What do you think is the most important thing you can do to help secure both your client and server deployments?

If you said, “apply security updates as soon as possible” – then you guessed right.

Updating your applications, operating systems and firmware must be job one. Play fast and loose with updates, and it almost doesn’t matter what else you do to secure your systems.

Microsoft has a long history in being a leader with security updates. We deployed a worldwide network to support Windows Update, and enabled our enterprise customers to finely tune their update strategies with Windows Server Update Services and similar updating technologies. We’re serious and heavily invested in keeping you secure with updates. Be you in the cloud or on-premises, we’ve got you covered.

That’s not going to change.

What is going to change is how we let you know about updates.

In 2004, we started releasing what we called “Microsoft Security Bulletins” on what became known as “Patch Tuesday”. Each bulletin represented, in text format, an update which might address one or more vulnerabilities that applied to one or more software products.



While the bulletin approach did its job, it was hard for security teams to track, slice and dice the information. Many teams did the old “copy and paste” from the bulletins and put them into their own Word docs or Excel spreadsheets.

There’s a lot of overhead in that approach and Microsoft realized it was time to modernize the process. Today’s security organizations need the information they’re interested in that’s also in a format they can easily manipulate on a programmatic basis.

That’s where the new Security Update Guide comes in. In this model, you’ll use the Security Update Guide to get information about security updates each month. “Patch Tuesday” doesn’t go away, and there may sometimes still be out-of-band updates, but instead of getting information about updates from monthly security bulletins, you’ll be getting them from the Security Update Guide.

The Security Update Guide is a searchable database that you can use to find updates and filter them based on what you’re interested in. Once you find what you’re interested in, you can then download the list of updates and associated data as an Excel spreadsheet. That means the days of screen-scraping bulletins each month are over.

With this new tool you can:

  • Filter and sort using a variety of parameters, such as CVE or KB number, product type or release date
  • Focus on only on the updates that are important to you
  • Use a new RESTful API to speed up security information acquisition and recording

To get to the Security Update Guide, navigate to https://portal.msrc.microsoft.com/en-us/. You’ll go first to a landing page. There are some useful links on this page that you will want to check out. For example:


Click the Go to Security Update Guide button as seen in the figure below. You’ll need to accept the license agreement to use the dashboard, but you don’t have to sign in to use it. However, if you decide to check out what’s on the Developer tab (which we’ll talk about in a little bit), then you’ll need to sign in.



First, Now we’re at the Security Update Guide page. You’ll see something like the figure below. Notice that there are six ways you can filter your list of security updates (and you can combine filters):

  • Date
  • Product category
  • Product
  • Severity
  • Impact


Start with defining your date parameters – start and end date.

For product categories, you can view All Product Categories (which is the default), or click the drop-down list and you’ll see your options in the figure below. This is cool because if you’re not interested in, for example, Microsoft Biztalk Server updates, you don’t have to see them.



You can then scope down on the specific products within the categories you select. In this example, we left the default of All Product Categories, so when we click the drop down for All Products, we see all the Microsoft products. Of course, you can deselect any product you don’t want to see. There are a lot of products, so if you want to limit the number of products that appear in your report, pick the categories you’re specifically interested in first.

=== LIST OF TASKS ===
A: Reproduce the stretch of the Security Update Guide text from "What do you" through "going to change.".
B: Take the Security Update Guide text further, picking up after its final sentence.
The material that comes next is separate from the Security Update Guide text.

=== COLLECTED MATERIAL ===

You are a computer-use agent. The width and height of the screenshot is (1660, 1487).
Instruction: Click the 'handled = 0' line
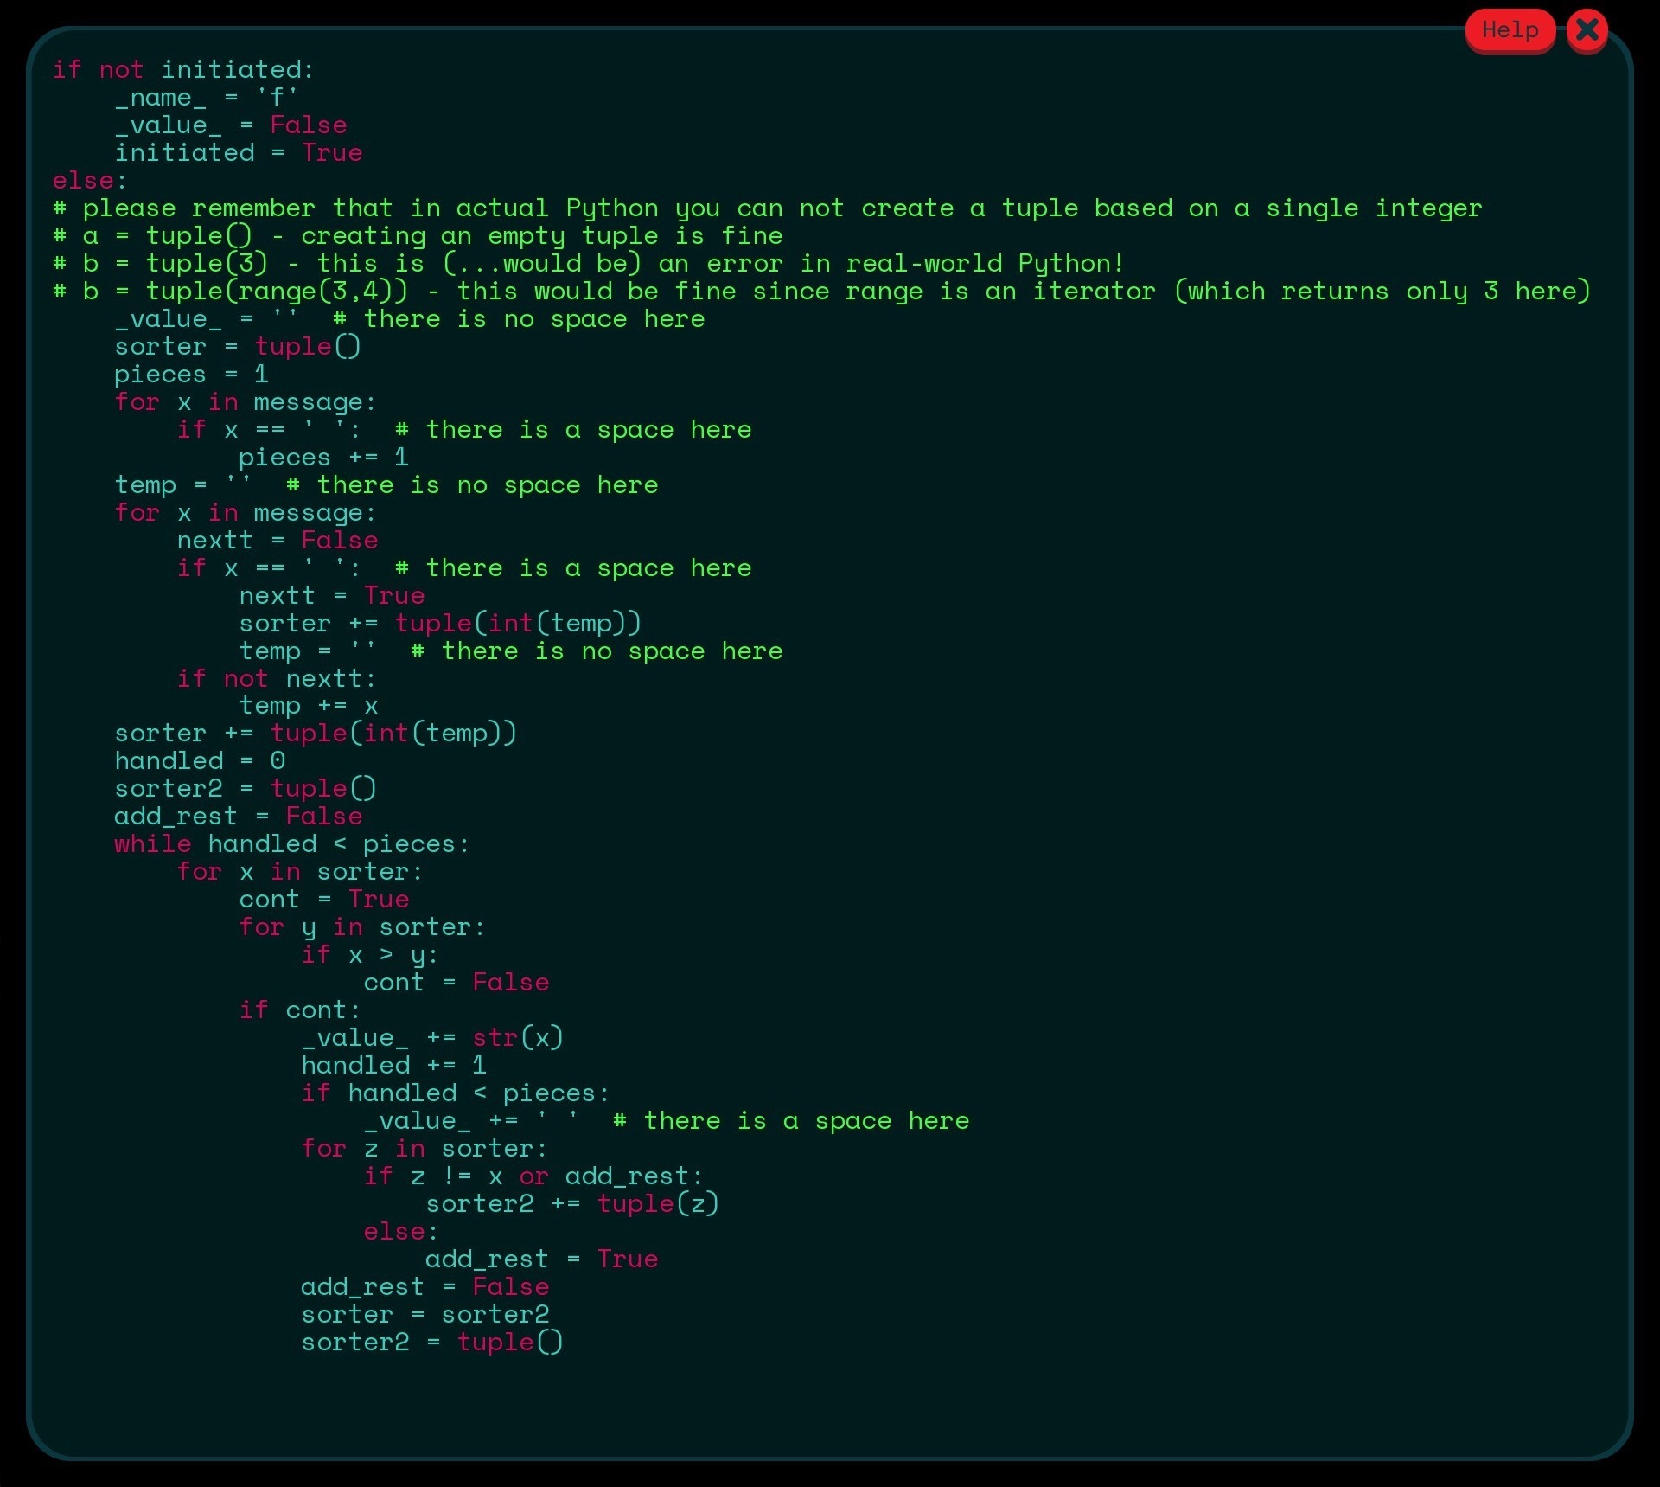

=== ANSWERS IN ORDER ===
A:
What do you think is the most important thing you can do to help secure both your client and server deployments?

If you said, “apply security updates as soon as possible” – then you guessed right.

Updating your applications, operating systems and firmware must be job one. Play fast and loose with updates, and it almost doesn’t matter what else you do to secure your systems.

Microsoft has a long history in being a leader with security updates. We deployed a worldwide network to support Windows Update, and enabled our enterprise customers to finely tune their update strategies with Windows Server Update Services and similar updating technologies. We’re serious and heavily invested in keeping you secure with updates. Be you in the cloud or on-premises, we’ve got you covered.

That’s not going to change.

B:
You can also filter by update severity. The default is All Severities but you can filter down to the ones you’re interested in – the figure below shows you what you have to choose from.



Similarly, you can choose updates based on impact. Again, the default is All Impacts, but you can customize this too.



If there is an update with a specific CVE or KB number you want to look up, just enter them into the Search on CVE number of KB Article box.



Under the filter options is a list of monthly release notes. Just click the release note you want to see and it will look like the page seen below.





At this point we’ve gone through the filters and seen how to view release notes. After you finish with your filters, you don’t need to click “OK” or anything like that. The list of updates that you’ve filtered for will automatically appear. The figure below shows the first three entries when use the defaults. For these three updates we can see the Date, related KB Article, Product and Platform information.


But wait! There’s more.

The figure below shows options to see more information. Just put a checkmark in the Details, Severity or Impact checkboxes. The report will automatically show the new information in additional columns.



You can filter the report even more using the text filter option, as seen in the figure below.

Finally, remember what we were talking about earlier – we don’t want to do screen-scraping like we used to, we want to get this information in a way that’s easier to manipulate. One way to do that is to download an Excel spreadsheet (.csv file) with all the information that appears in the online report.

Just click Download.





And for our dev friends, you can take advantage of the Microsoft Security Updates API to get Microsoft Security Update information. Just click DEVELOPER.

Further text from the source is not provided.